Within the DVP, Gildemeister was one of the critics of the politics of party chairman Stresemann, whom he attacked violently, especially during his chancellorship in the summer / autumn of 1923 and at the turn of 1923/24. Gildemeister later insisted in particular that the DVP should not limit itself to being a “Stresemann party” - that is, an appendage to the successful party leader - but must find its own way.

In addition to his work in parliament, Gildemeister was a delegate in the Presidium of the North German Economic Association .

Fonts

  • Open trading company between spouses if there is a general community of property , Rostock 1903. (Dissertation)
  • Up again! A guide for the German people , Essen 1922, ed. by Walther Heide with the assistance of Alfred Gildemeister
  • The traffic situation in Germany , 1926.
  • German economic policy.
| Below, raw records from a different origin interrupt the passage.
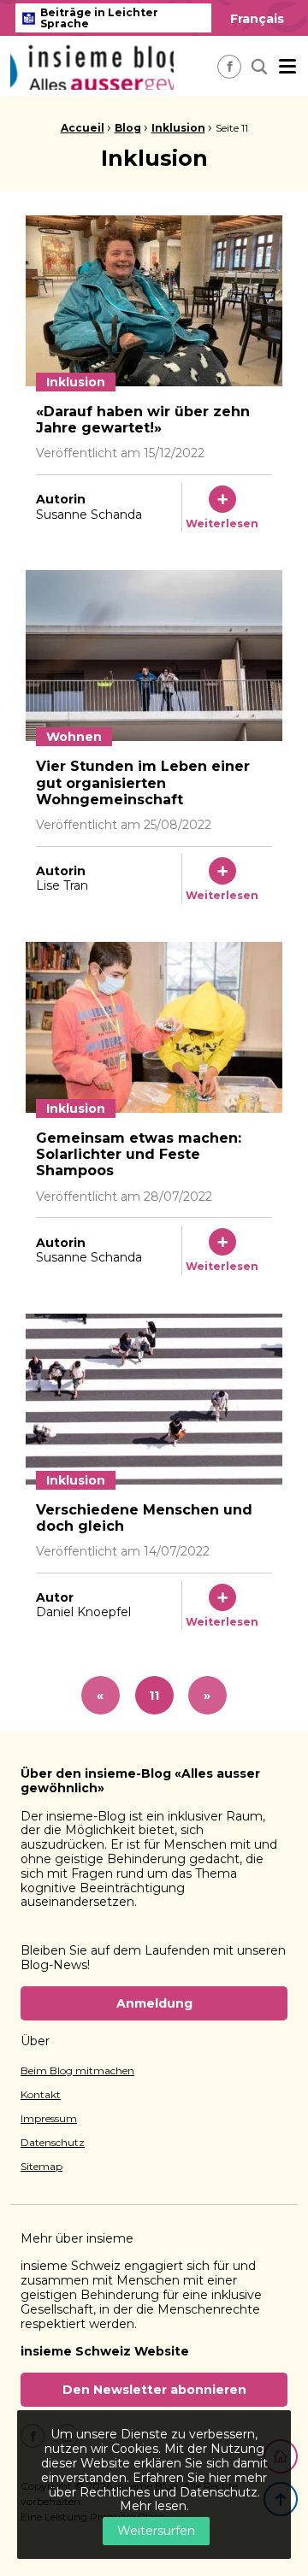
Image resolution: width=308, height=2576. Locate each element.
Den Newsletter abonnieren (154, 2389)
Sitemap (41, 2167)
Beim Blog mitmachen (77, 2071)
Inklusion (178, 127)
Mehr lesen (153, 2506)
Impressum (49, 2119)
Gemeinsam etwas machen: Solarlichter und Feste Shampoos (138, 1154)
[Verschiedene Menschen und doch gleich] (154, 1399)
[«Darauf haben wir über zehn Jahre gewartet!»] (154, 300)
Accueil (82, 127)
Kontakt (41, 2095)
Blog (128, 127)
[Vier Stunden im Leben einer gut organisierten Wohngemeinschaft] (154, 655)
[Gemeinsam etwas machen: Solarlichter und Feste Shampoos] (154, 1027)
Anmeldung (154, 2003)
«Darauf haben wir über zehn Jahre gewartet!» (143, 419)
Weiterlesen (222, 523)
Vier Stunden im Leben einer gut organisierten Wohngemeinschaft (143, 782)
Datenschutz (53, 2143)
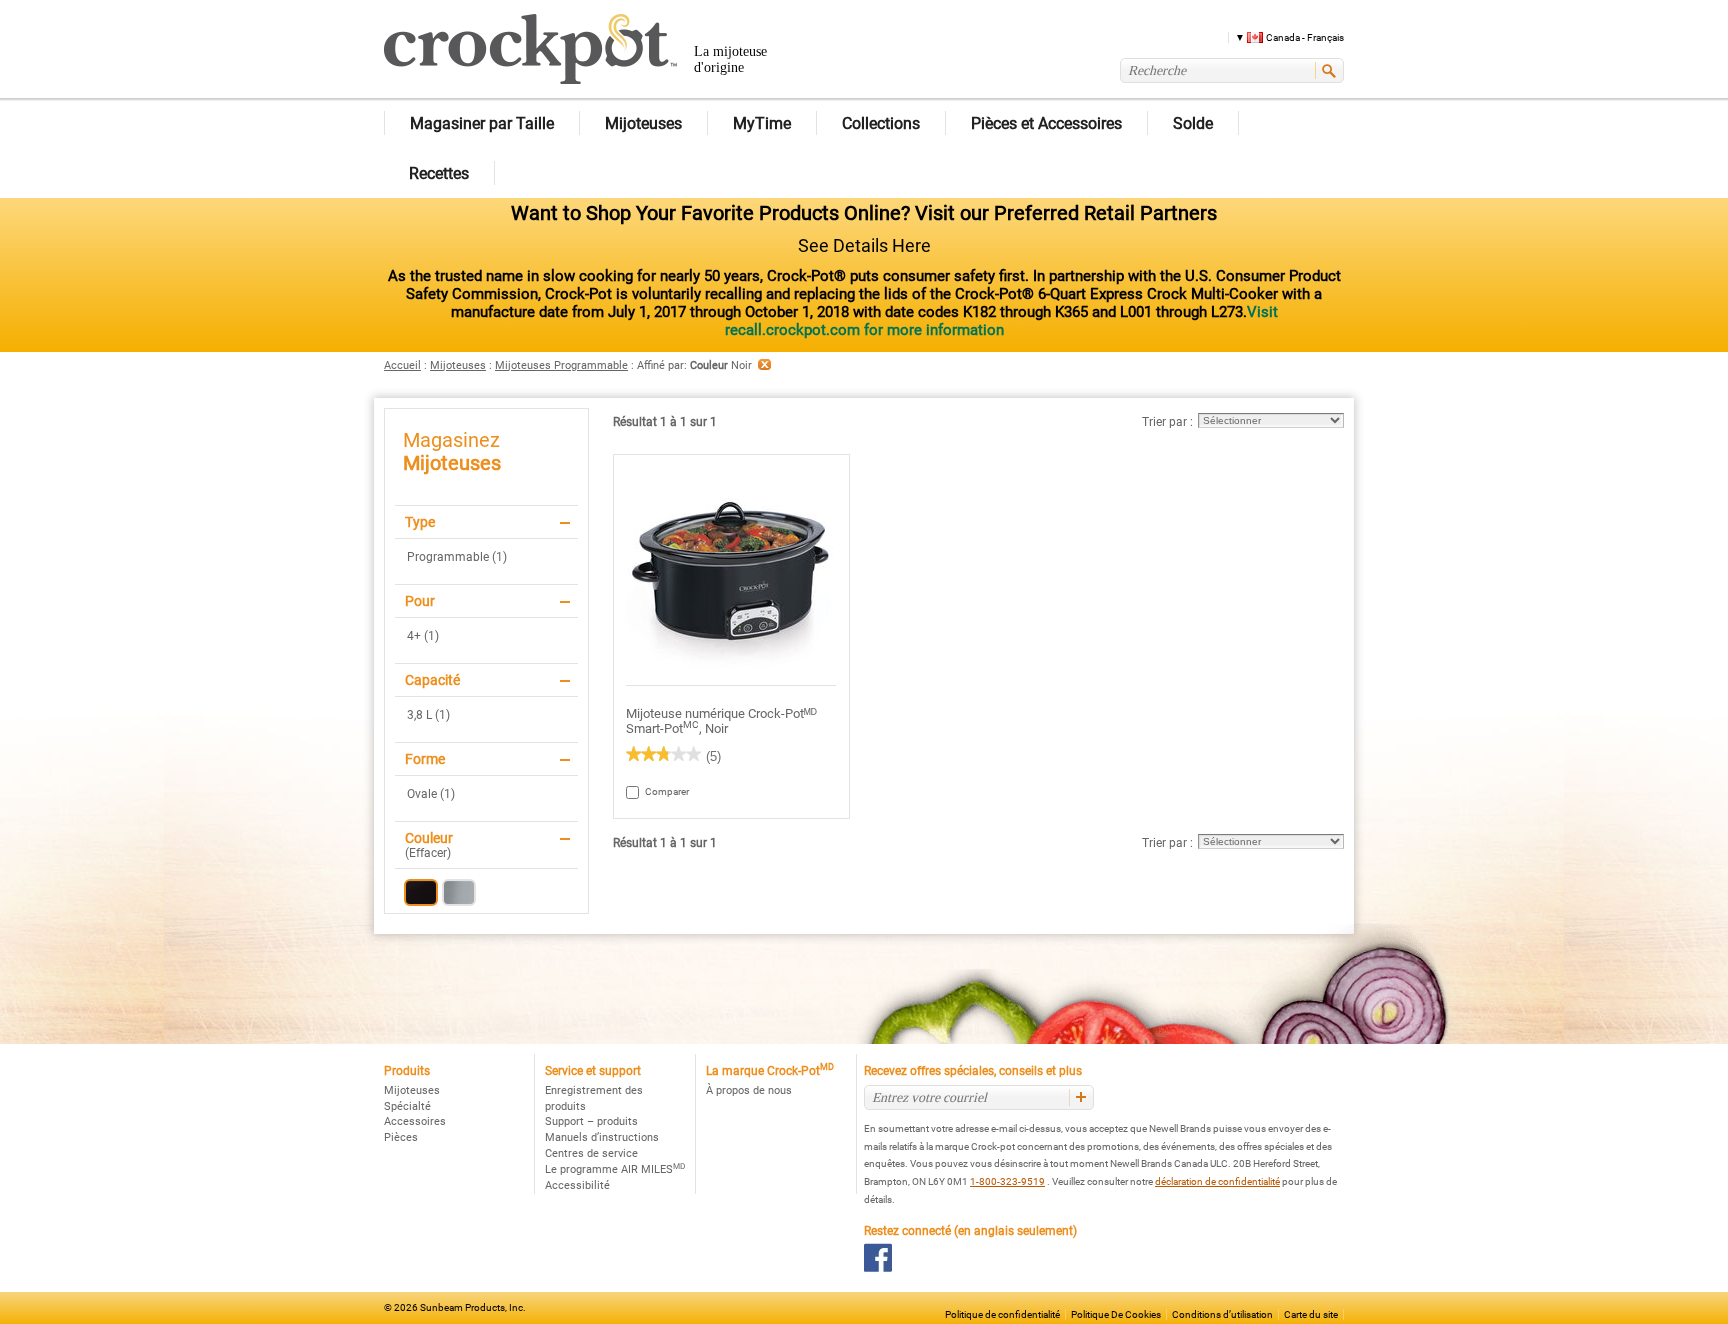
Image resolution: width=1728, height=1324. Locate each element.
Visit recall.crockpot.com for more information (1001, 321)
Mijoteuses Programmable (561, 365)
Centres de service (591, 1153)
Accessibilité (577, 1185)
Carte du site (1311, 1314)
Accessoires (415, 1121)
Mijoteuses (458, 365)
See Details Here (864, 245)
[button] (1282, 36)
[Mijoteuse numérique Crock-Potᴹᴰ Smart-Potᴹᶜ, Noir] (731, 570)
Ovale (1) (431, 794)
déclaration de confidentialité (1217, 1181)
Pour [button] (420, 601)
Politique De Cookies (1116, 1314)
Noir (421, 892)
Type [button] (420, 522)
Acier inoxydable (459, 892)
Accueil (402, 365)
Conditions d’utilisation (1222, 1314)
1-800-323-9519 (1007, 1181)
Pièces (401, 1137)
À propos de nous (749, 1090)
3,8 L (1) (428, 715)
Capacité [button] (432, 680)
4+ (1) (423, 636)
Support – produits (591, 1121)
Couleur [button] (429, 838)
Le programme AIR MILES (615, 1169)
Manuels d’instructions (602, 1137)
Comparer (654, 791)
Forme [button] (425, 759)
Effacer (428, 853)
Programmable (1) (457, 557)
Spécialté (407, 1106)
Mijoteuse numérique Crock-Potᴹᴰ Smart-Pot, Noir (721, 721)
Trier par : (1167, 422)
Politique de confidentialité (1002, 1314)
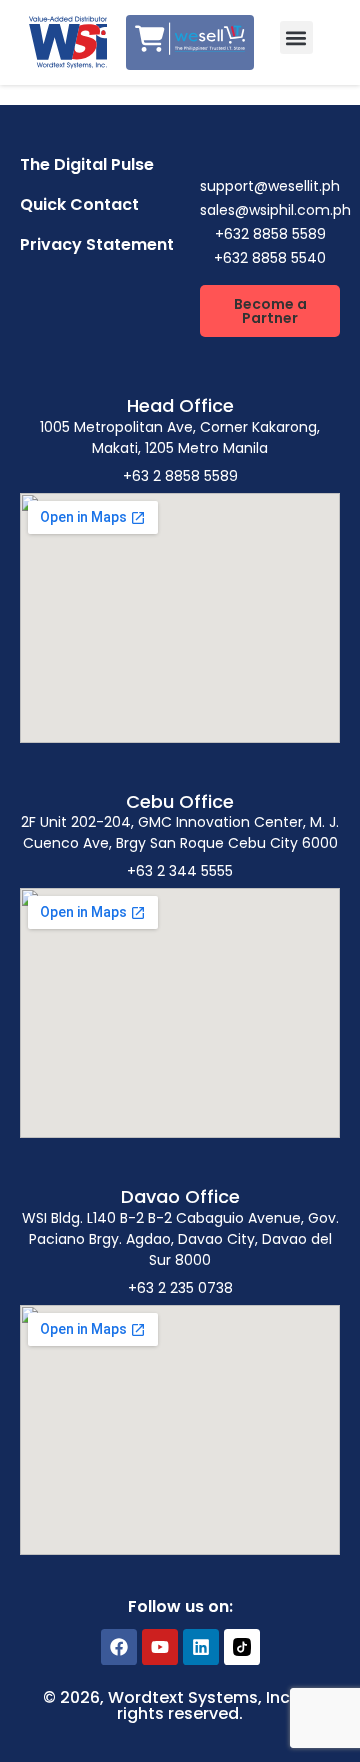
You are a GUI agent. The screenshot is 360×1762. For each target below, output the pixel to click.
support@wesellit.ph (270, 186)
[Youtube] (160, 1647)
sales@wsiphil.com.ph (275, 210)
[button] (296, 37)
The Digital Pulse (87, 164)
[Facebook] (119, 1647)
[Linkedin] (201, 1647)
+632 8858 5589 (270, 234)
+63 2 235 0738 (180, 1288)
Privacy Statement (97, 244)
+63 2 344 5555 (180, 871)
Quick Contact (79, 204)
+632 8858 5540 (270, 258)
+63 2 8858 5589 (180, 476)
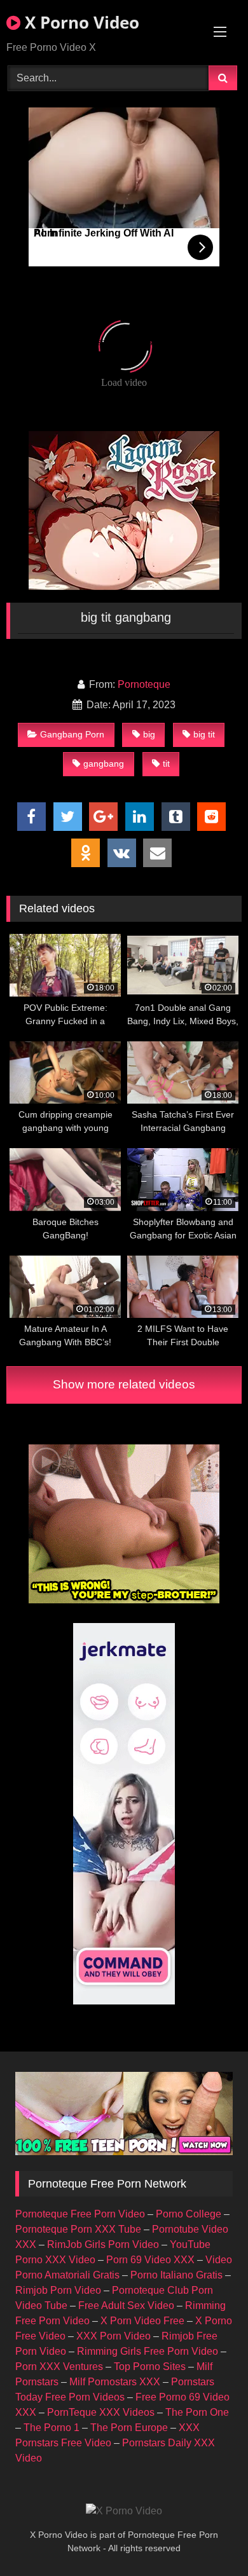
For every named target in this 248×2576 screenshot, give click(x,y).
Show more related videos (124, 1384)
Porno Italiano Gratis (176, 2275)
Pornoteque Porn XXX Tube (78, 2229)
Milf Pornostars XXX (114, 2381)
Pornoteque (144, 684)
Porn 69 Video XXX (150, 2259)
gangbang (103, 763)
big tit (204, 734)
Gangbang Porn (72, 734)
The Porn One (197, 2412)
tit (166, 763)
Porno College (188, 2214)
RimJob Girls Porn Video (103, 2244)
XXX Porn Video (113, 2336)
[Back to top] (209, 2538)
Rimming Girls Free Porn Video (147, 2351)
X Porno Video (79, 22)
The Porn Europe (129, 2427)
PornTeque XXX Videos (101, 2412)
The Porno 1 (51, 2427)
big (149, 734)
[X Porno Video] (124, 2511)
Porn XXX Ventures (59, 2366)
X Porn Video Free (142, 2320)
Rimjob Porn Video (58, 2290)
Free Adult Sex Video (126, 2305)
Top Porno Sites (150, 2366)
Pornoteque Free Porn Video (80, 2214)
The lectures by the Reich Minister of Economics , 1926.
  • Letters and Writings , 1929. (published posthumously)

literature

  • Beatrix Herlemann , Helga Schatz: Biographical Lexicon of Lower Saxony Parliamentarians 1919–1945 (= publications of the Historical Commission for Lower Saxony and Bremen. Volume 222). Hahnsche Buchhandlung, Hannover 2004, ISBN 3-7752-6022-6 , p. 124.
  • Uwe Plath [Ed.]: Memoirs of Anna Gildemeister (1849-1942) , 1994. (Memoirs of Gildemeister's mother)

Web links

Individual evidence

  1. ^ Peter Wulf: Hugo Stinnes. Economy and Politics 1918-1924 , 1979, p. 525.
  2. ^ Jonathan Richard Cassé Wright: Gustav Stresemann Weimar's Greatest Statesman , 2002, p. 247.